The degree to Deng was conferred by Temple University president Marvin Wachman. It was the sole academic degree Deng received in his lifetime.

Wachman referred to his university as the "People's University of Philadelphia" and said it was an honor to award the degree to the Chinese leader.

"We are hopeful that the immediate years ahead will see a continuing, fruitful exchange of people and ideas between our two countries," he said.

After accepting the degree, Deng said, "This is not only a personal honor, but an expression of friendship and respect from the people of the United States to the people of China.

"We will pay special attention to strengthening our economic, cultural and scientific and technological exchanges with the U.S.."

Wachman said the university and Deng had many common values.

Temple has tried to provide not only the opportunity to learn, but also to practice what is learned, he said, which followed what Deng urged, "to seek truth from facts" and "to make practice the sole criterion truth".

In 1998 the then president of Temple Peter Liacouras was invited to Beijing, which was rare for people other than foreign diplomats.

The Beasley School of Law at Temple, well-known for its strong trial advocacy program, established a master of laws program at the China University of Politics and Law in Beijing as the result of high-level exchanges. In 1999 it became the first legal education program to be approved by China's Education Ministry and the Office of the State Council Academic Degrees Committee.

The program has partnered with Tsinghua University in Beijing and has been operating successfully there. By last year there were more than 900 program graduates throughout China working in the legal system or for big-name law firms.

"It was an incredibly exciting opportunity," said Eleanor Myers, a professor who taught in China in the summers of 2007 and 2009. "I didn't know anything about China. The students were very excited to learn American-style trial skills.

"It was an opportunity for a lot of faculty members in the United States to learn something about a completely new legal system and from their students.

"I really started to think about America in a different way. You get a different perspective on your own culture."

More and more U.S. universities are also expanding their network in the Chinese mainland and deepening educational exchange between Chinese and foreign students.

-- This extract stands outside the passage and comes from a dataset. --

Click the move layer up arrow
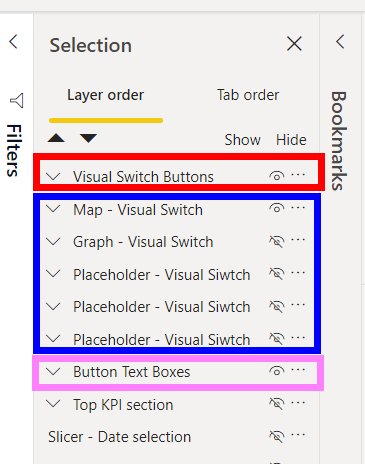The height and width of the screenshot is (464, 365). pos(56,138)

'All blossoms to fill Earth'

"It's a tremendous number, and really speaks to our joint efforts together," said Gregory Mandel, senior vice-president, provost and professor of law at Temple. "We want all blossoms to fill the Earth, and it's a beautiful illusion in praise of having students around the globe. As educators we take great pride in developing connections and building those relationships."

Deng has always impressed him, Mandel said. "I'm deeply proud of our legacy in China. … Our strong collaborations in China remain a fundamental part of our university mission."

John Smagula, assistant dean of Temple University School of Law, said, "We're already starting to think, well, we want to do a study tour, so we can maybe arrange 50 to 100 Temple students, junior staff and junior faculty to get together.

"Chinese students coming (to the U.S.) is only half of that. We need to have Americans going (to China) to see. And as a university, we play an important role in that area."

Education can reduce the distance between China and the U.S., he said.

"People-to-people in higher educational exchange is a fundamental part of diplomatic relations, and any student who studies in China is a diplomat."